An early film starring the young John Cusack, the latest episodes in an excellent historical drama from Britain and two fresh takes on World War II are among the more intriguing recent DVD releases.
-"Better Off Dead" (CBS/Paramount Home Entertainment, $21.99 Blu-ray, rated PG): Unless you're gripped with an enduring nostalgia for the kind of hi jinx portrayed in '80s teen comedies, writer/director Savage Steve Holland's 1985 film (making its Blu-ray debut) starring the young John Cusack as a love-sick high school student may leave you colder than the ski slopes on which Cusack's character competes. The cliches run rampant and the plot, when it's not borrowing from Hal Ashby's "Harold and Maude," is predictable to anyone who's gotten within spitting distance of the genre. Example: The bad guy here, who steals Cusack's girlfriend, is blond, good-looking, egotistical, athletic and mean, his name is Roy Stalin (was Sam Hitler taken?) and he deserves the comeuppance we know he'll get in the end.

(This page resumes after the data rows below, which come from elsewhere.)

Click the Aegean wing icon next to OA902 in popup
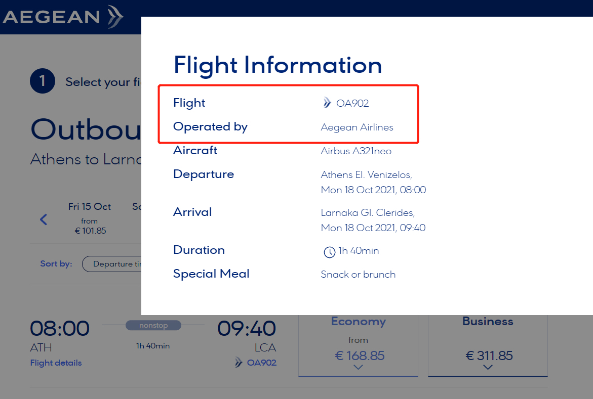Viewport: 593px width, 399px height. 327,103
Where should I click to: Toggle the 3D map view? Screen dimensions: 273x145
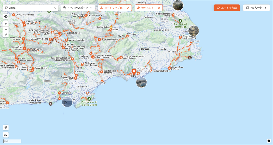[x=6, y=135]
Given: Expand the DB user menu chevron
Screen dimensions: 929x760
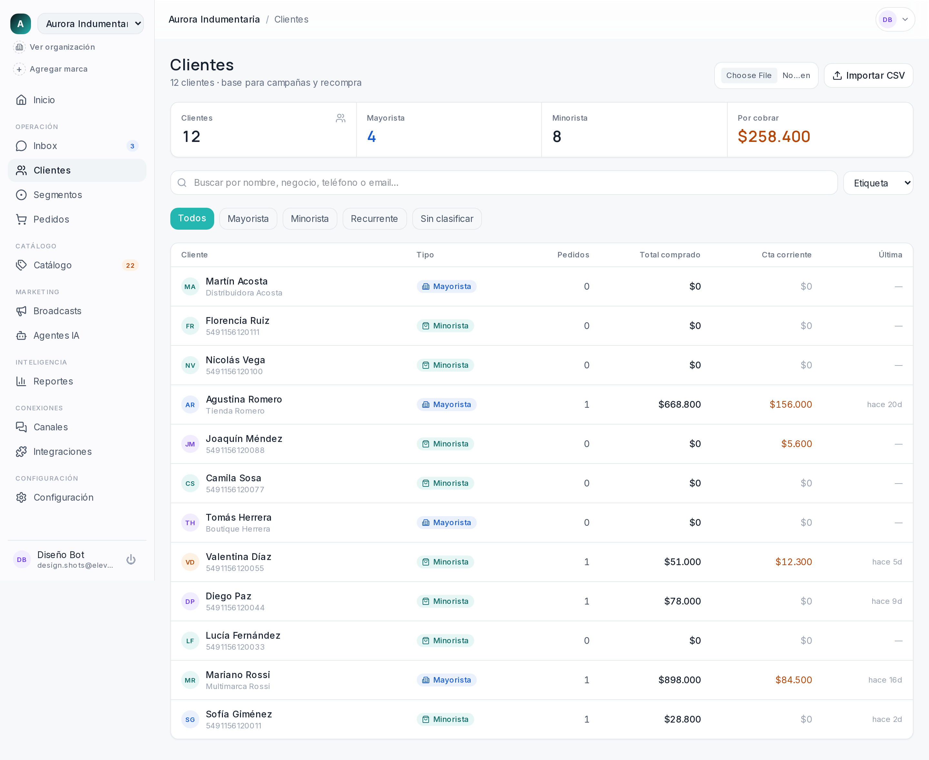Looking at the screenshot, I should (905, 19).
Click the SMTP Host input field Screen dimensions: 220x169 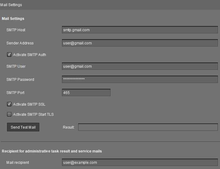coord(140,30)
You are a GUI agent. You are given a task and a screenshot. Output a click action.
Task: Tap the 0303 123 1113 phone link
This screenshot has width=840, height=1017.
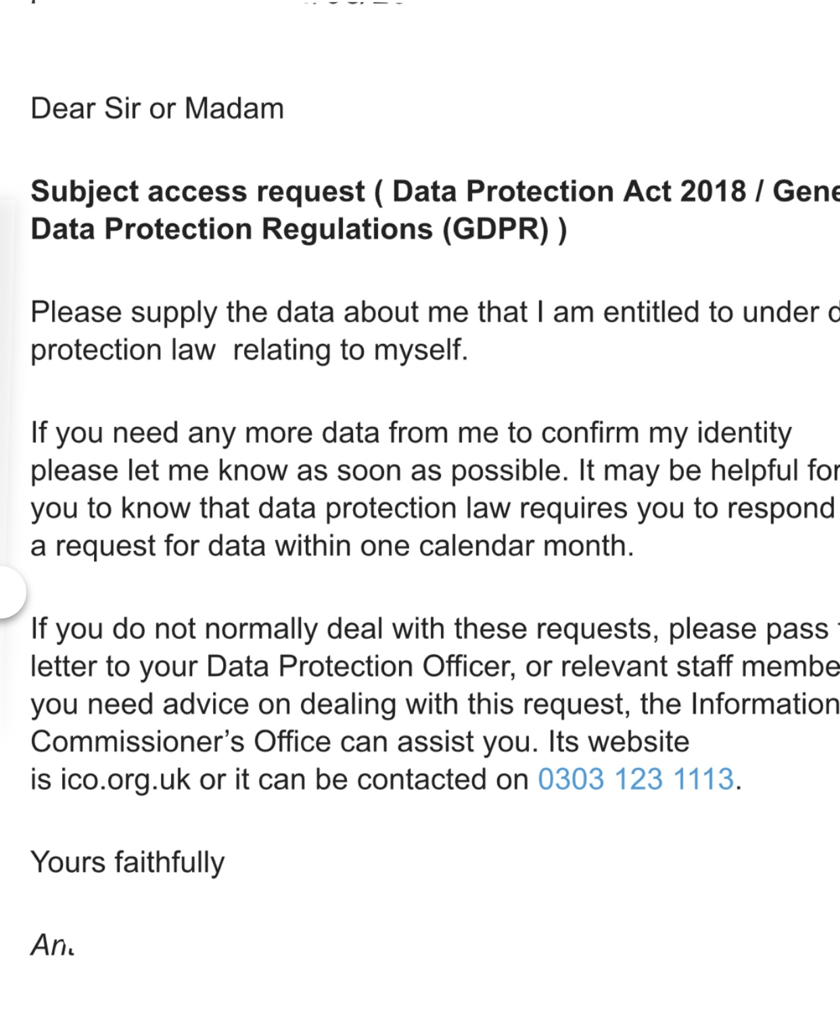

Still, Cusack, early in his career (he had just made "The Sure Thing"), is charmingly offbeat as the hapless Lane Meyer, who resorts to a variety of failed suicide schemes after getting dumped by Beth (Amanda Wyss). And amid the suburban stereotypes of the ineffectual dad (David Ogden Stiers), the mom (Kim Darby) whose cooking is run-away-from-the-table disgusting, the tech whiz of a younger brother (Scooter Stevens) and the goofy sidekick (Curtis Armstrong), there's a bunch of very funny, quirky scenes. My favorite features Vincent Schiavelli as a nerdy math teacher whose class is filled with adoring students who pay rapt attention to his complex geometry and algebra lesson, are passionate about their homework assignments and groan when the bell rings to end their class. Scenes like this and running gags like the paper boy obsessively trying to collect his bill ("I want my two dollars!") have helped make "Better Off Dead" a cult classic.